Did those 2 stacks I suspected conflict do any help?

regisss commented 1 year ago

@sunhs Could you try again with the latest version of Optimum please? You can install it with:

pip install --upgrade optimum
sunhs commented 1 year ago

@regisss Hi, I've already upgraded to 1.8.5 with pip install --upgrade 'optimum[onnxruntime]' but the error still remains. IMO, as far as the two lines of code I mentioned above remain unchanged, this error will not go away (If that's not something onnx/onnxruntime should take care of)

regisss commented 1 year ago

@sunhs I managed to reproduce it. Would you like to submit a PR to fix this with what you're suggesting?

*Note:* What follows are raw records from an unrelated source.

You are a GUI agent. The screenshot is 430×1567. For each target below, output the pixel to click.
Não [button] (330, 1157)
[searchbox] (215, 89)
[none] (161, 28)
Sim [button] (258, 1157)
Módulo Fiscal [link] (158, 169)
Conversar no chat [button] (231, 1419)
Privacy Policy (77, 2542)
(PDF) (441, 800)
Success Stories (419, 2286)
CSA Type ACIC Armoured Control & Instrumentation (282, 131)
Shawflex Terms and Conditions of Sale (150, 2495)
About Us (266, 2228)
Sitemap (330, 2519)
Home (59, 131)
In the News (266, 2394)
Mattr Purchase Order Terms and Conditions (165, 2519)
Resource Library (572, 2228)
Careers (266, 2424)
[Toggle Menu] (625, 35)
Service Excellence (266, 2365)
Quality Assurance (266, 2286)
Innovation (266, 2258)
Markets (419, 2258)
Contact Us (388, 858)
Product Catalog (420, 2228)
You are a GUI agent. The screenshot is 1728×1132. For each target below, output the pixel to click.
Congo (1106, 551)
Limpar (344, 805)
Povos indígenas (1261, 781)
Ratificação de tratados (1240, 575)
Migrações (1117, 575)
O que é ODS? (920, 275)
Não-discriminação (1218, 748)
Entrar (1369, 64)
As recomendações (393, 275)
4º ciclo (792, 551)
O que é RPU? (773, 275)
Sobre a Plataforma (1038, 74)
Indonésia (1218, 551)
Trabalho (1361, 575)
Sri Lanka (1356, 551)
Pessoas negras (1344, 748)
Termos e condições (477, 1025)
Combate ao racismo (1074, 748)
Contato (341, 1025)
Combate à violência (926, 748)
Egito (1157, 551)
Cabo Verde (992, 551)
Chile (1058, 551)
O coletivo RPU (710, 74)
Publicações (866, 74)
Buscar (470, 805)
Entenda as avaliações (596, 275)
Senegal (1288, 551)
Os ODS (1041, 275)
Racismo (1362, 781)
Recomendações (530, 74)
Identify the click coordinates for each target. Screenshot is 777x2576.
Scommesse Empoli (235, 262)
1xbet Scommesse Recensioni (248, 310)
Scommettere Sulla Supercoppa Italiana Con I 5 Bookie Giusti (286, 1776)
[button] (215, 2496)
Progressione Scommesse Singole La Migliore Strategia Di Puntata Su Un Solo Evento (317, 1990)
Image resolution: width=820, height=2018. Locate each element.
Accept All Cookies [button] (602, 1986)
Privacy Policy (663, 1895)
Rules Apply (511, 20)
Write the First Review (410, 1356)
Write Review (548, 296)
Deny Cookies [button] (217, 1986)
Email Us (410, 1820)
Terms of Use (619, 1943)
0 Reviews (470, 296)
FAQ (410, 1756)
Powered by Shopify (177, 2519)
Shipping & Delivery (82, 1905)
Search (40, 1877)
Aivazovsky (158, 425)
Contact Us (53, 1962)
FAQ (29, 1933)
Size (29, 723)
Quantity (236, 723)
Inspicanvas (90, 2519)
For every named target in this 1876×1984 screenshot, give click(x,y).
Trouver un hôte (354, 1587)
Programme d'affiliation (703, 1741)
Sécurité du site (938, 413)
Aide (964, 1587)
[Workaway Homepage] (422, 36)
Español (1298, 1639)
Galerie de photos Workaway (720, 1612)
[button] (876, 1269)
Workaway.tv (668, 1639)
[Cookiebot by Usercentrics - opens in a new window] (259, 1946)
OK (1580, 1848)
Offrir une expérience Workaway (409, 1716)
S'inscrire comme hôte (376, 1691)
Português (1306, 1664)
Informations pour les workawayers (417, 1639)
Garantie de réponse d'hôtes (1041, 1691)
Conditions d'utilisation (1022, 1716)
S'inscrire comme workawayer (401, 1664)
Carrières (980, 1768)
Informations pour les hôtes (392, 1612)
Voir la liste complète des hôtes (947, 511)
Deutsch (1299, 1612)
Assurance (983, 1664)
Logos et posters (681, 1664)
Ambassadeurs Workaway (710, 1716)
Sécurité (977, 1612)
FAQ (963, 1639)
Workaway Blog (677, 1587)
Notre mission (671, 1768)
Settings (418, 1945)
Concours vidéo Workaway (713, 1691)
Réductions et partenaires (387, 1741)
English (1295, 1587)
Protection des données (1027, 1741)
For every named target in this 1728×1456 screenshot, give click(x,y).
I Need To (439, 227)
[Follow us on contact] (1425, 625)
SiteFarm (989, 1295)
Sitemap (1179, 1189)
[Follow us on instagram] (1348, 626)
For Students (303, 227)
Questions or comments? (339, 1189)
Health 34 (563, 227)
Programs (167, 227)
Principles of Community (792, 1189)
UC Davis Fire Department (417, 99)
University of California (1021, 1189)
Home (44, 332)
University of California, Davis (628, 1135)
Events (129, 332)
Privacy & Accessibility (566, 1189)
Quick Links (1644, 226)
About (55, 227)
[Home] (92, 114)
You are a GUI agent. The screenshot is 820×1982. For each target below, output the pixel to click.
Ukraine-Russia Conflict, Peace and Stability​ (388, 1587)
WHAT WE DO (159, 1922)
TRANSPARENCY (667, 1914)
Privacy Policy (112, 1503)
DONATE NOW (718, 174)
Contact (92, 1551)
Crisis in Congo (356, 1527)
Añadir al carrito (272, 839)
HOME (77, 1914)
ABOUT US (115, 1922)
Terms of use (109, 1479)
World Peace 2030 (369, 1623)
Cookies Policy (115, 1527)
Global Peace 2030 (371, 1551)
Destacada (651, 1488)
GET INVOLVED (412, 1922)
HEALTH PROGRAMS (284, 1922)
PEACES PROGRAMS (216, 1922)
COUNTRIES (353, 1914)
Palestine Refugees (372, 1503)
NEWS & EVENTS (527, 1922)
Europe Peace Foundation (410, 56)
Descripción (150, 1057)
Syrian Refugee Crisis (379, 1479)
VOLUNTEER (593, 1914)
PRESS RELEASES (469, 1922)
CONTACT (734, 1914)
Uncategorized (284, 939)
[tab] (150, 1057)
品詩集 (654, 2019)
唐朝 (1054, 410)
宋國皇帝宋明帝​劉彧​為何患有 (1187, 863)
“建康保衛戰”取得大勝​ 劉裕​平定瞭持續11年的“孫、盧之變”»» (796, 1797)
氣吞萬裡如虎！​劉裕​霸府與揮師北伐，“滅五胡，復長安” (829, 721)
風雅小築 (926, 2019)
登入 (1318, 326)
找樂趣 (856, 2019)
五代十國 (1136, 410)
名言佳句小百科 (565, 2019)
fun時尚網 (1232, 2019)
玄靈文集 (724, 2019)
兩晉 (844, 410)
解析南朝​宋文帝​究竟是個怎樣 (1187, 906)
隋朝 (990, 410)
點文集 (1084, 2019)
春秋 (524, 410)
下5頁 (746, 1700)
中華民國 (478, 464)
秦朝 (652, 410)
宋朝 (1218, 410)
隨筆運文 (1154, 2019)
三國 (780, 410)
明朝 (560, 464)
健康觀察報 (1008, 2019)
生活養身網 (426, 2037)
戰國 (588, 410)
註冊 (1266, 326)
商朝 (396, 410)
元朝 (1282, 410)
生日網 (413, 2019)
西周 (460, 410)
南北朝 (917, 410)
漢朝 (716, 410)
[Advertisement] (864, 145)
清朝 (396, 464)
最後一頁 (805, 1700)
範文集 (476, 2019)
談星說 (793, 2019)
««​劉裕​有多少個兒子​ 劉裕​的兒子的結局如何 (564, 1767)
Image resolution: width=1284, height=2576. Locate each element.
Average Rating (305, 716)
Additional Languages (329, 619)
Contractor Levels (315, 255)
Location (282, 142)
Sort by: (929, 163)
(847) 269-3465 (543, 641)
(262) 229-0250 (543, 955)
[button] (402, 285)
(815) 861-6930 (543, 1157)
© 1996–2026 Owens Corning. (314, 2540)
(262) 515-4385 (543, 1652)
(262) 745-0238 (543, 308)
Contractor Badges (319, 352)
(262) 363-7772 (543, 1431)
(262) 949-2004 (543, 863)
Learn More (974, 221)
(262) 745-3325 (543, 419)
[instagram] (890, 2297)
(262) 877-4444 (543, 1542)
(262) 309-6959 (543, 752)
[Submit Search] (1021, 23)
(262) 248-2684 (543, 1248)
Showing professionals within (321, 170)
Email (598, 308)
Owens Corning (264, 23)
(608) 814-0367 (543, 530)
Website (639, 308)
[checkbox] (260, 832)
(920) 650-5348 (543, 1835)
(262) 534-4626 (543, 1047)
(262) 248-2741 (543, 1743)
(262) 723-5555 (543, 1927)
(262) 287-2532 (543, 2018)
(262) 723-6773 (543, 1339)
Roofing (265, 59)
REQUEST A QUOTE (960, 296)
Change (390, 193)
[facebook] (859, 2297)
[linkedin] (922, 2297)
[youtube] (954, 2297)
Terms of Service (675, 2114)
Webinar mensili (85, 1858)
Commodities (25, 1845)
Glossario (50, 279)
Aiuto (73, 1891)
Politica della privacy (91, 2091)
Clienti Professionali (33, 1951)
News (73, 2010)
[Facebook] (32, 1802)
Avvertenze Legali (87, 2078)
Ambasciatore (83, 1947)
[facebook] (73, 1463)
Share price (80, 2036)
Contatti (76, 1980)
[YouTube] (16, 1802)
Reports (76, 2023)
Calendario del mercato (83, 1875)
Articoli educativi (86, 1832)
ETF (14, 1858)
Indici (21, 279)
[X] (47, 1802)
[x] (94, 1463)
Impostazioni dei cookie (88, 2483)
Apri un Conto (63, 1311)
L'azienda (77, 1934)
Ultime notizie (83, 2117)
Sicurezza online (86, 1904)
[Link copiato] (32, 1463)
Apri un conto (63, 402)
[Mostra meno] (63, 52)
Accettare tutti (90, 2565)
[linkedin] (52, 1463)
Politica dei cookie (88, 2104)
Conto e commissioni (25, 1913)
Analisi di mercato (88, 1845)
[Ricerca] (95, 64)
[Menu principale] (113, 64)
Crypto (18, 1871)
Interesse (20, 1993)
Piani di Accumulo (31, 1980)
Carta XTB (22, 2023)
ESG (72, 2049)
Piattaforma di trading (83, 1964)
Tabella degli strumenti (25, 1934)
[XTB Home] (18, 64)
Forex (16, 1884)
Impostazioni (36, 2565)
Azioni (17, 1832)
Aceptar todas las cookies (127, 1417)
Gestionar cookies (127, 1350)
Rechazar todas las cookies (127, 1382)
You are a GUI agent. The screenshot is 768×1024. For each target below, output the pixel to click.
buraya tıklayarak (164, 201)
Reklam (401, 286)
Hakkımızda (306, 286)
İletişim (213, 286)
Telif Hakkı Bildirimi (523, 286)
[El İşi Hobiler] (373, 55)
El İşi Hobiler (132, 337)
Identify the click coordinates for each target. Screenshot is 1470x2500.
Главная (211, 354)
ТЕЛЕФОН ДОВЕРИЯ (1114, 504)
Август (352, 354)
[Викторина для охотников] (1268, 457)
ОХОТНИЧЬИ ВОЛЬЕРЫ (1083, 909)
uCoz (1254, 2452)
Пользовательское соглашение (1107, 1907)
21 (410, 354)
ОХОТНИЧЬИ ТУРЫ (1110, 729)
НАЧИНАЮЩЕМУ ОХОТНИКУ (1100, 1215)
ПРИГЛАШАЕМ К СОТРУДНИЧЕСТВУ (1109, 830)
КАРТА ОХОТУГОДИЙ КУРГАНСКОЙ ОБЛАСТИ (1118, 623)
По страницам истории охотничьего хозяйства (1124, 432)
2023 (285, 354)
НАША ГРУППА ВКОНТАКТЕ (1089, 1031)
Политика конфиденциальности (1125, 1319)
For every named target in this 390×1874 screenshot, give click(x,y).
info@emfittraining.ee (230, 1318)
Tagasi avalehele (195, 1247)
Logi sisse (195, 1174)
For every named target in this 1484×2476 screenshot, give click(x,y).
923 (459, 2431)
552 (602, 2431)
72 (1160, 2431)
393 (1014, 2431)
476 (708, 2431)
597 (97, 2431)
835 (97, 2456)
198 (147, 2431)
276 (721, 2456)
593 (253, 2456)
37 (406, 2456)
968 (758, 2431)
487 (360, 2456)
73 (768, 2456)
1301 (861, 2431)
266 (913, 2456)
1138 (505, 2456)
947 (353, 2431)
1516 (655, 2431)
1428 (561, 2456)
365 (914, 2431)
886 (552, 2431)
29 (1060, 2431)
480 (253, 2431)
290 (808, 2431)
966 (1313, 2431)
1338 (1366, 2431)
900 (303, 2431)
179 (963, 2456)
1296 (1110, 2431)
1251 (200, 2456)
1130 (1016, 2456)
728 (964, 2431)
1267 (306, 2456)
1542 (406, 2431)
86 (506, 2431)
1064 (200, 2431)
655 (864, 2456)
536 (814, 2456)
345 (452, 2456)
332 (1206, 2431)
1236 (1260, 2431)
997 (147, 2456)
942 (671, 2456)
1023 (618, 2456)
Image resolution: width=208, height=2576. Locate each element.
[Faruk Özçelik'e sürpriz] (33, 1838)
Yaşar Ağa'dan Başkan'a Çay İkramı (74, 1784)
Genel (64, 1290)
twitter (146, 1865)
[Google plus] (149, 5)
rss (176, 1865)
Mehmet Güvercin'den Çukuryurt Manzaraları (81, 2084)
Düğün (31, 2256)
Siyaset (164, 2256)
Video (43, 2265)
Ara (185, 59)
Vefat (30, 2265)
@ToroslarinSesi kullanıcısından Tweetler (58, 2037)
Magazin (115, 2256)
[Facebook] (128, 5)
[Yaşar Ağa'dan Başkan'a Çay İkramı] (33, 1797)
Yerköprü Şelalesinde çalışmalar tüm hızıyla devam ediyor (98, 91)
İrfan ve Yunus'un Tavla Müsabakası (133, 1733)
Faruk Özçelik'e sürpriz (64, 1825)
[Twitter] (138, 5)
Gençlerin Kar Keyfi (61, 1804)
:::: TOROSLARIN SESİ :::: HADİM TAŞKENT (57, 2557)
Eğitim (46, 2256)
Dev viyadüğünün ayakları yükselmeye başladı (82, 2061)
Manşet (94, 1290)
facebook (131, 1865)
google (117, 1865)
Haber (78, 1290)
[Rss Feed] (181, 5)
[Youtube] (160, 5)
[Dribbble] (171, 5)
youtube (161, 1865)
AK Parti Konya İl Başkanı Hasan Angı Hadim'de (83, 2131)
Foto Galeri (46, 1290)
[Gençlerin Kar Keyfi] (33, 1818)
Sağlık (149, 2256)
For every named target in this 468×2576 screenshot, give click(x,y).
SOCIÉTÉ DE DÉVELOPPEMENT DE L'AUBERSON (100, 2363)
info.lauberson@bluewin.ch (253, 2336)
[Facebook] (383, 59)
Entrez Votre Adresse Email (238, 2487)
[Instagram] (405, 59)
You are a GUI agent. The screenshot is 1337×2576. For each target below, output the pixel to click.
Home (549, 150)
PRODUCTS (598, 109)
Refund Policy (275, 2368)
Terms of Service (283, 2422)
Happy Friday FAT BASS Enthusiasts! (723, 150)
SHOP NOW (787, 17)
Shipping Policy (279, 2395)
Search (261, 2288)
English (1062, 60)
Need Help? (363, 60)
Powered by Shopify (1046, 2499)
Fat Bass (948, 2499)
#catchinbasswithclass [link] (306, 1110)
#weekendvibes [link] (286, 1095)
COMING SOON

sunhs commented 1 year ago

@regisss Sure, I'll take time to try.

sunhs commented 1 year ago

Sorry for being so late here. As a reference I need to update the problem description.

After some digging, I found that CLIPTextOnnxConfig.generate_dummy_inputs indeed calls DummyTextInputGenerator.generate. But after that, it cast the input to torch.int32, which makes the difference. I don't know whether this casting is necessary. Maybe @echarlaix could give some clues?

EDIT: Additionally, this error doesn't occur in pytorch 1.13+. This is because pooler_output of the clip onnx model is

name: "pooler_output"
type {
  tensor_type {
    elem_type: 1
    shape {
      dim {
        dim_param: "batch_size"
      }
      dim {
        dim_value: 768
      }
    }
  }
}

while for pytorch1.12.1 it's

name: "pooler_output"
type {
  tensor_type {
    elem_type: 1
    shape {
      dim {
        dim_param: "batch_size"
      }
      dim {
        dim_param: "Reshapepooler_output_dim_1"
      }
    }
  }
}

where Reshapepooler_output_dim_1 is not an allowed_dynamic_axes and thus triggers the fix.

fxmarty commented 1 year ago

Edit: oh, this torch 1.xx specific. I actually can't reproduce on 1.13.1 either. Is this issue about the cast operation introduced, or is there an error raised?

I have no issue running

from optimum.onnxruntime import ORTStableDiffusionPipeline

pipe = ORTStableDiffusionPipeline.from_pretrained("SG161222/Realistic_Vision_V2.0", export=True)

on

onnx                         1.14.0
onnxruntime                  1.14.1
optimum                      1.8.5
transformers                 4.28.1
torch                        2.0.0
diffusers                    0.16.1
sunhs commented 1 year ago

I just found it reproduces for pytorch 1.12 but not for either 1.13 or 2.x. I've updated the description (sorry for not having done it earlier).